#### [TASK]
The line with "Task: Activate the Zoom magnifier tool" and each line following it, up to the final line of the data, should be set down exactly; pictures stay out.

#### [Saved entries]
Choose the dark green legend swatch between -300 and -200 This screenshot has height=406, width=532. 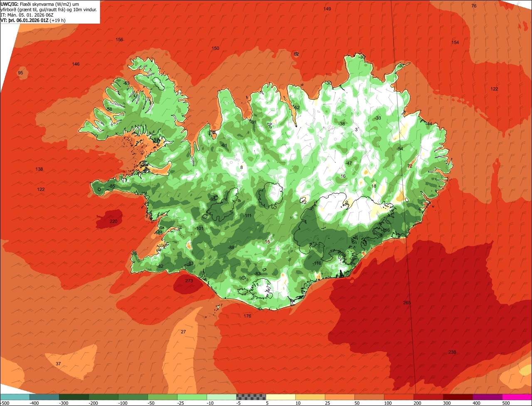click(74, 397)
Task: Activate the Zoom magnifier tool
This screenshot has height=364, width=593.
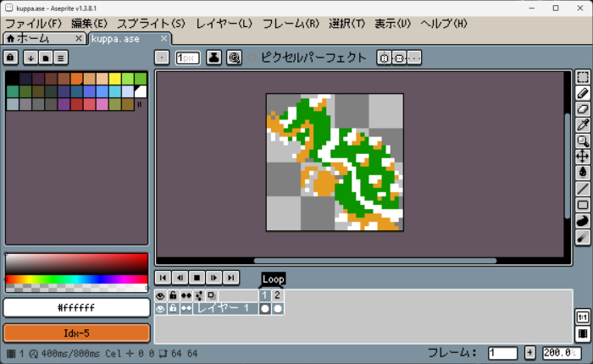Action: (x=583, y=141)
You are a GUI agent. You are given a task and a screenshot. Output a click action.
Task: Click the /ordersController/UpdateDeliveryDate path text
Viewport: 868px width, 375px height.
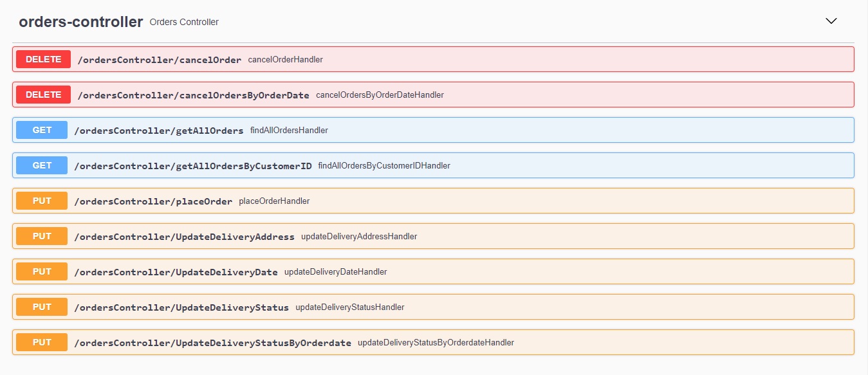(x=177, y=271)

#### [ANSWER TO THIS TASK]
Task: Activate the Zoom magnifier tool
This screenshot has height=364, width=593.
Action: (x=583, y=141)
You are a GUI agent. You are given a task and a screenshot. Output a click action.
Task: Click the /ordersController/UpdateDeliveryDate path text
Viewport: 868px width, 375px height.
(x=177, y=271)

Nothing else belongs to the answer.